A not negligible aspect is represented by the intrinsic risk of certain sports activities in relation to the unfavorable environment in which they take place (underwater sports, mountaineering, motor sports, etc.). In these disciplines, the possible onset of syncopal episodes with genesis arrhythmic and hemodynamics can be much more dangerous for the athlete and possibly for the spectators (motor sports). From this same point of view, albeit in probabilistic terms, it is reasonable to assume that cardiovascular risk may increase in contact sports in which it is possible to develop contusive thoracic trauma or violent reflex cardiac stimulations (head trauma, intense algogenic stimulations) capable of facilitating the onset of arrhythmic phenomena, mostly of the hypokinetic type.
While taking into account all the above difficulties, a classification of sports activities that takes into account the cardiovascular commitment is still an essential tool to facilitate and rationalize the work of the Sports Physician and the consultant cardiologist.
Completely recently new and more complex needs have emerged, largely referring to modern training schemes or linked to the modifications of motor commitments that have occurred in recent years both for tactical reasons and because made possible by the greater potential that athletes are today. able to express, thanks also to modern training techniques.
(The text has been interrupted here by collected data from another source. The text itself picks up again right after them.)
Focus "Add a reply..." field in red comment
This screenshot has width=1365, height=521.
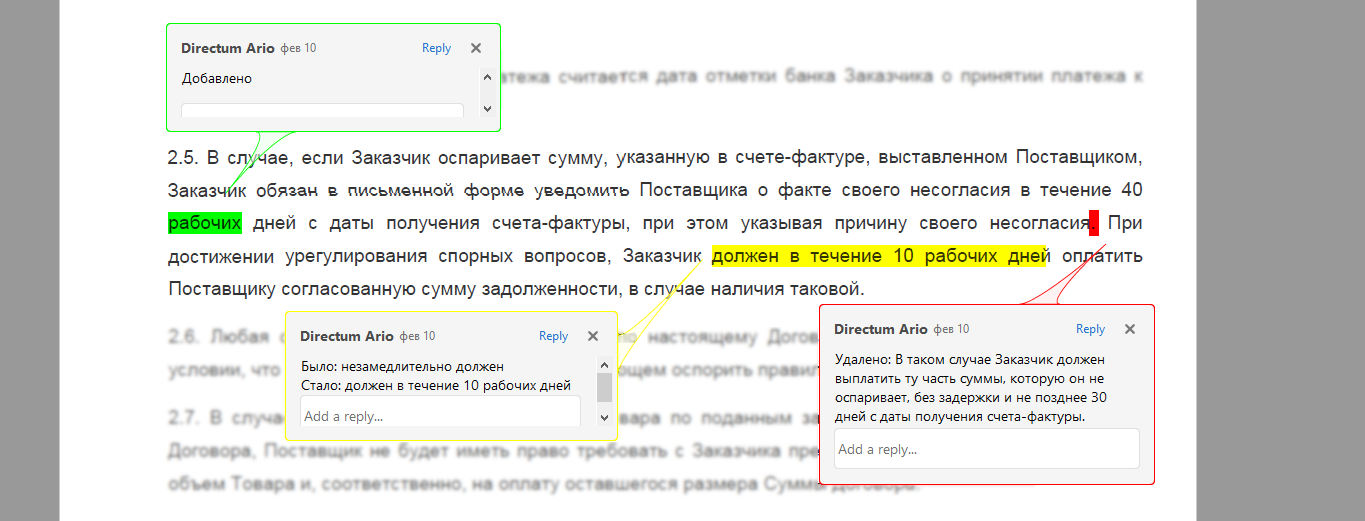point(986,449)
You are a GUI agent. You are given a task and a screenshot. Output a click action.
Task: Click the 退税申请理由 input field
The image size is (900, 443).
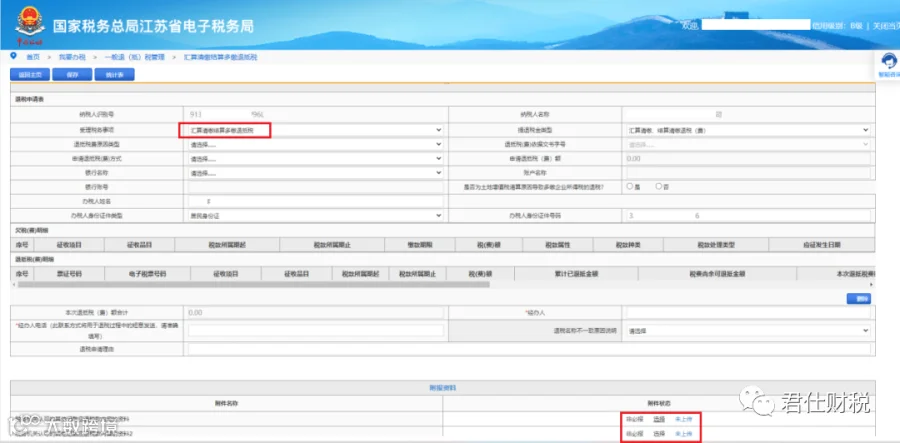click(x=529, y=349)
Added to these reasons is the continuous emergence of new sports disciplines, some of which have already been recognized by the National Sports Federation.
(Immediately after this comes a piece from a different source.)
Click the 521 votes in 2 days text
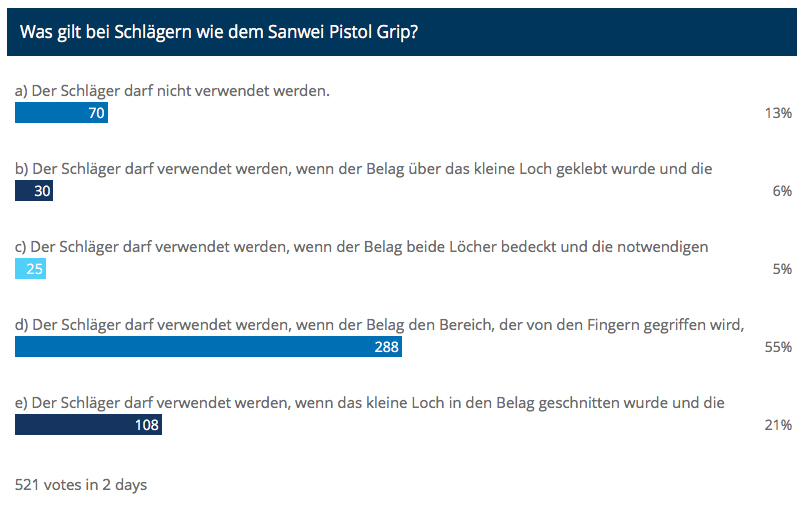Image resolution: width=804 pixels, height=516 pixels. click(81, 485)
Furthermore, technological and scientific progress has made it possible to acquire new information and to modify some concepts acquired in previous classifications. For example, concepts such as "isometric commitment, static commitment and dynamic commitment" are misleading as "static or isometric" loads have now almost disappeared and in competition the "static or isometric" phases can only occur in rare episodes and for a very few seconds or fractions of a second, however not able to produce significant overloads on the cardiovascular system.
From what has been described so far, the need to proceed with a review of sports activities that takes into account the cardiovascular commitment clearly emerges.
In particular, for practical purposes, easy-to-detect parameters such as heart rate, pump load, working pressure and emotional influences were used as the guiding criteria of the classification. In fact, these parameters allow, if correctly used, to be formulated by the specialist in M.S. and from the consultant cardiologist a reliable judgment regarding the assessment of cardiovascular risk.
Furthermore, in dividing the various sports within the classification, it was deemed necessary not to limit oneself to considering only the cardiovascular commitment of the race but also that of training, much more incident, both in terms of intensity and quantity, on the haemodynamic risk. The evaluation of the workload in training is obviously difficult, varying from sport to sport and from coach to coach; however, the most common acquisitions in these sectors deriving from the literature or from experimental data were taken into account. On the basis of this classification criterion it will therefore be possible to verify that sports that could be classified, for the competition load, among those with moderate commitment, are instead included among those with high commitment for what athletes perform in training.
Evidently this classification too has, due to the intrinsic limits of each classification, only an indicative character.